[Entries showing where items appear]
## start

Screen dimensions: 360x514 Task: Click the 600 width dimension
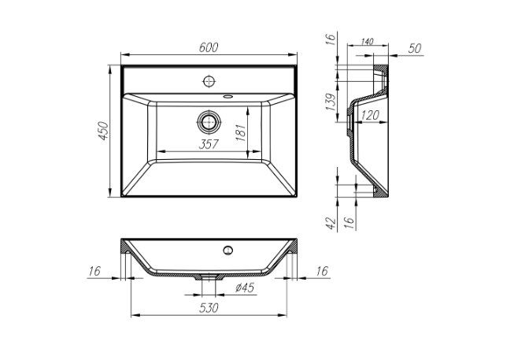coord(208,47)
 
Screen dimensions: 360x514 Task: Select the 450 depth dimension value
coord(101,131)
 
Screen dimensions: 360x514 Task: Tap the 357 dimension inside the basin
coord(207,143)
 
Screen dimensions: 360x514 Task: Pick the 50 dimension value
coord(416,48)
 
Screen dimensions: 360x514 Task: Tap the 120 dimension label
coord(370,115)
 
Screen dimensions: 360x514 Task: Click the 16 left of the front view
coord(95,271)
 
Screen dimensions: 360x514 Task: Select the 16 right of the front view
coord(321,271)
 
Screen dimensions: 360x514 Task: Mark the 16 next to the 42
coord(347,222)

## end

» Exercise requirements
Reproduce every row above, requests included, offsetting both numbers of each coordinate pair in the answers by 29. Leave the pictures out.

» Output below
Screen dimensions: 360x514 Task: Click the 600 width dimension
coord(237,76)
 
Screen dimensions: 360x514 Task: Select the 450 depth dimension value
coord(130,160)
 
Screen dimensions: 360x514 Task: Tap the 357 dimension inside the basin
coord(236,172)
 
Screen dimensions: 360x514 Task: Pick the 50 dimension value
coord(445,77)
 
Screen dimensions: 360x514 Task: Tap the 120 dimension label
coord(399,144)
 
Screen dimensions: 360x514 Task: Click the 16 left of the front view
coord(124,300)
 
Screen dimensions: 360x514 Task: Select the 16 right of the front view
coord(350,300)
 
Screen dimensions: 360x514 Task: Mark the 16 next to the 42
coord(376,251)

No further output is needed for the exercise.